* What is expected: Everything from the line containing "The width and height of the screenshot is (541, 304)." through the final line of the entries must be repeated exactly, and only that, without pictures.

* Given records:
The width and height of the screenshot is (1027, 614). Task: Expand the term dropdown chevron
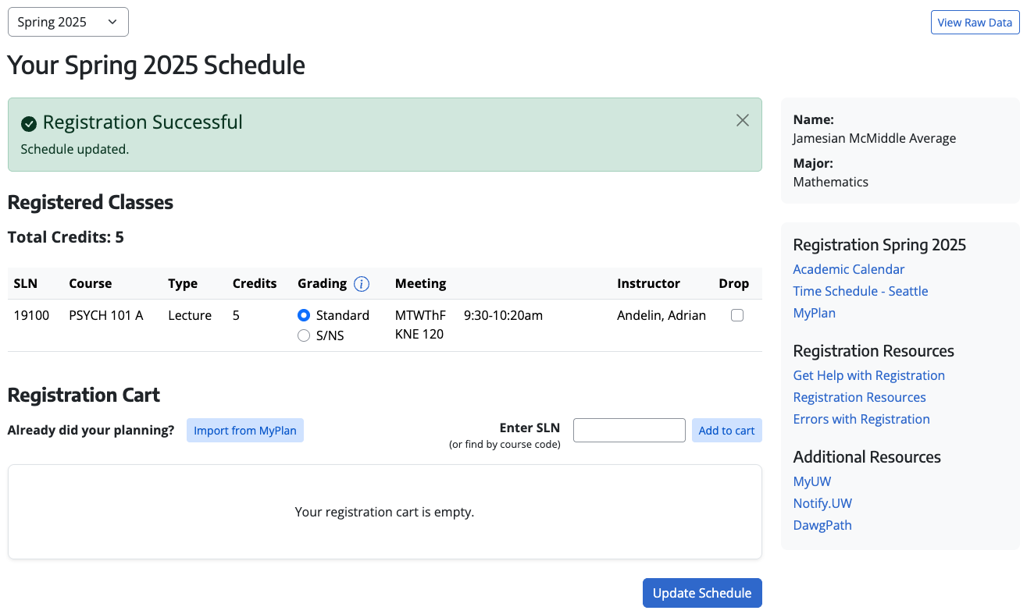[x=112, y=22]
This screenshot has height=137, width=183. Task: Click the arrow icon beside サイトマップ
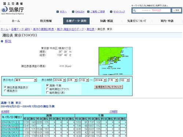(x=111, y=12)
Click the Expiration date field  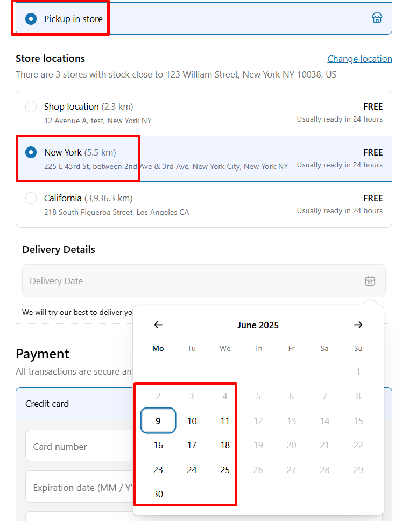tap(79, 487)
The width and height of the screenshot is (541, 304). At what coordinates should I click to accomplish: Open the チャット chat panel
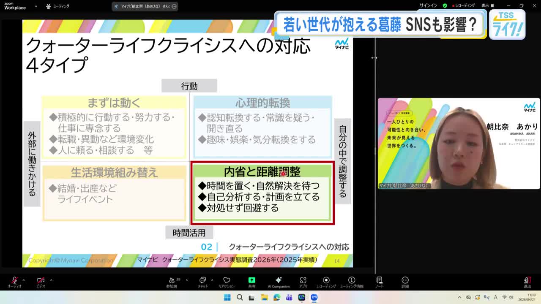[x=202, y=282]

* Result:
The width and height of the screenshot is (541, 304). At what coordinates should I click to accomplish: Open the チャット chat panel
[x=202, y=282]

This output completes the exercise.